NEW YORK: Wall Street’s three major indexes advanced solidly on Friday, with the tech-heavy Nasdaq boasting its biggest first-half gain in 40 years as inflation showed signs of cooling while Apple closed with a $3 trillion market valuation for the first time.
Apple Inc breached the $3 trillion mark for the first time since January 2022, adding 2.3% to close at $193.97 after hitting a record of $194.48. It was lifted by growing appetites for growth stocks generally as well as bets the iPhone maker will succeed in new markets.
Investors perked up for the last day of the second quarter on signs of cooling US inflation from measures that are closely watched by the Federal Reserve.
A Commerce Department report showed the Personal Consumption Expenditures (PCE) index advanced 3.8% versus April’s 4.3%. Excluding volatile food and energy, the core PCE index gained 0.3%, down from 0.4% in the previous month.
The data fueled hopes the Fed could be near the end of its rate-hiking cycle. It helped that Treasury yields fell in response to cooling inflation, said Burns McKinney, portfolio manager at NFJ Investment Group in Dallas, Texas.
“Everything is going up because you’re seeing the economy cooling but not that much. The Fed might have a better-than-we-thought shot of threading the needle and cooling inflation without killing the economy in the process,” said McKinney.

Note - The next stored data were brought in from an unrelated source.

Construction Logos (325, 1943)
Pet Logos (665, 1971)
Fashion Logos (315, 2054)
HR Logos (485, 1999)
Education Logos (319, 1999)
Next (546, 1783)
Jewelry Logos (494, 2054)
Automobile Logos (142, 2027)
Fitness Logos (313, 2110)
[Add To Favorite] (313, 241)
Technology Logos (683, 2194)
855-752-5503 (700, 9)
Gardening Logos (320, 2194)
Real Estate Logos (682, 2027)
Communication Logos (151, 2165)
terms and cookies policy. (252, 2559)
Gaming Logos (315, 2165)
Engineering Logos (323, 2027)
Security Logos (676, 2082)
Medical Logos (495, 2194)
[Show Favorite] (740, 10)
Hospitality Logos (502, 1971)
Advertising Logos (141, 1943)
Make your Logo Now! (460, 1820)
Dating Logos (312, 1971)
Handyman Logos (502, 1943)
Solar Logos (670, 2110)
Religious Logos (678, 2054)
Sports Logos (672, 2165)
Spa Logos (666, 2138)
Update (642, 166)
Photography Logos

The money manager said he still does not think the Fed can dampen inflation without causing a recession, but “the chances are going up.” The Dow Jones Industrial Average rose 285.18 points, or 0.84%, to 34,407.6, the S&P 500 gained 53.94 points, or 1.23%, to 4,450.38 and the Nasdaq Composite added 196.59 points, or 1.45%, to 13,787.92.
The Nasdaq registered its strongest first-half performance in 40 years with a more than 31% gain. The Nasdaq 100 index of top technology stocks boasted its biggest first half gain on record, adding around 39%.
The S&P 500’s growth index rose 1.4% on Friday. The biggest boosts to the S&P 500 behind Apple were other investor favorites such as Microsoft, Nvidia, Amazon and Meta Platforms. These added between 1.6% and 3.6%, extending blistering rallies fueled by strong earnings and a buzz around artificial intelligence.
All the S&P 500’s 11 major industry sectors advanced, with technology leading the charge, up 1.8%. Real Estate was the weakest, up 0.5%.
For the week, the S&P 500 added 2.35% while the Nasdaq added 2.20% and the Dow climbed 2.02%. For the quarter, the S&P 500 added 8.3% while the Nasdaq climbed 12.8% and the Dow rose 3.4%.
Small cap stocks were also attracting attention with the Russell 2000 index closing up 0.4% in its fifth straight day of gains, its longest winning streak since the five sessions ending March 3.
Still, traders were pricing in an 84.3% chance that the Fed will hike rates by 25 basis points to 5.25%-5.50% range in its July meeting, according to CMEGroup’s Fedwatch tool, down slightly from the 89.3% on Thursday.
Hawkish remarks from Fed Chair Jerome Powell and strong economic data earlier this week boosted bets the Fed would keep hiking rates, but stock markets took comfort in signs of strength in the US economy as inflation cooled.
The CBOE Market Volatility Index, Wall Street’s fear gauge, closed up 0.05 points at 13.59 after earlier slipping to a one-week low at 12.96 points.
Among single stocks, Nike Inc fell 2.6% after it forecast first-quarter revenue below Wall Street expectations.
Carnival Corp shares jumped 9.7% after Jefferies upgraded the cruise operator’s stock to “buy” from “hold”.
On US exchanges 10.36 billion shares changed hands compared with the 11.29 billion moving average for the last 20 sessions.